* READING PASSAGE:
========================

Mister Fusterbuster Fluffykins might sit on his majestic butt all day, basking in whatever sunbeams you have made available to suit his needs, but his ancestors traveled quite a distance so he could wake you at 6 a.m, yowling for Fancy Feast.
Science still has numerous questions about just how cats were domesticated, and in fact there’s debate over just how domesticated they are. (If you have a cat, you probably have some reservations.) Nature reports on an ambitious study, led by Eva-Maria Geigl of the Institut Jacques Monod, who explained: “We don’t know the history of ancient cats. We do not know their origin, we don’t know how their dispersal occurred.”
Her team took a crack at tracing that history, sequencing the DNA of 209 cats—from as far back as 15,000 years and as recent as the 18th century. The Verge lays out what they found:
Agriculture was a catalyst for cat populations, the study’s authors say, because the need to store grain and other crops drew nearby rodents — rodents that in turn became food for wily felines. Ancient humans presumably appreciated that these new arrivals were helping keep their stores free from infestation, and as a bonus, were super cute. A second population explosion appeared to coincide with the advent of boat travel, where a ship’s cat could keep vital food stores safe from rats and mice that stowed away on board. Perhaps the most exciting part of the study is the mention that a cat was discovered in a thousand-year-old Viking burial site, conjuring up the image of horn-hatted kitties sailing the ocean on longboats.

========================

* WHAT IS REQUIRED:
Render this sentence from the cat passage in Spanish: "Agriculture was a catalyst for cat populations, the study’s authors say, because the need to store grain and other crops drew nearby rodents — rodents that in turn became food for wily felines." Please draw only on the cat passage above.

* DATASET SECTION:
========================

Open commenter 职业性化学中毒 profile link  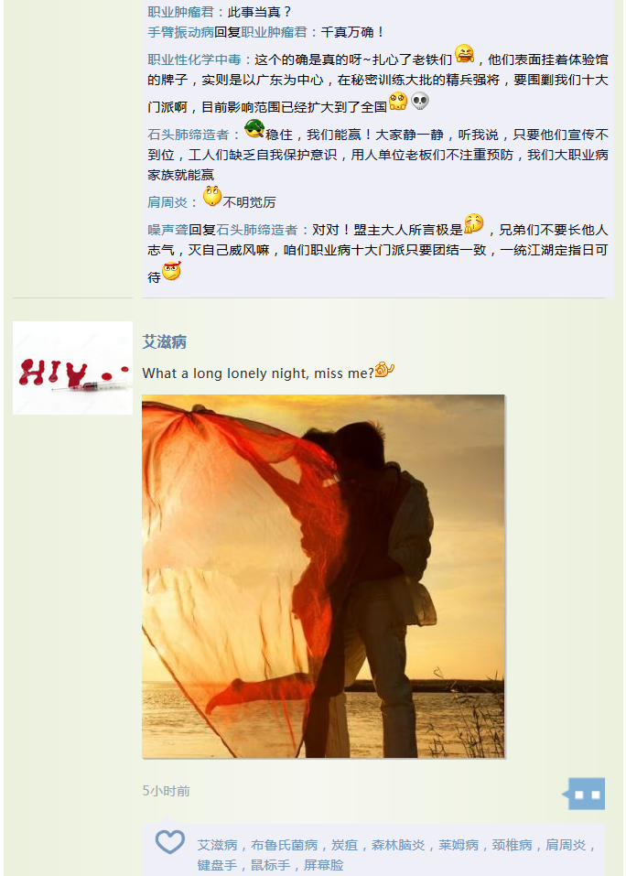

========================

* WRITTEN RESPONSE:
La agricultura fue un catalizador para las poblaciones de gatos, según los autores del estudio, porque la necesidad de almacenar grano y otros cultivos atrajo a los roedores cercanos, roedores que a su vez se convirtieron en alimento para los astutos felinos.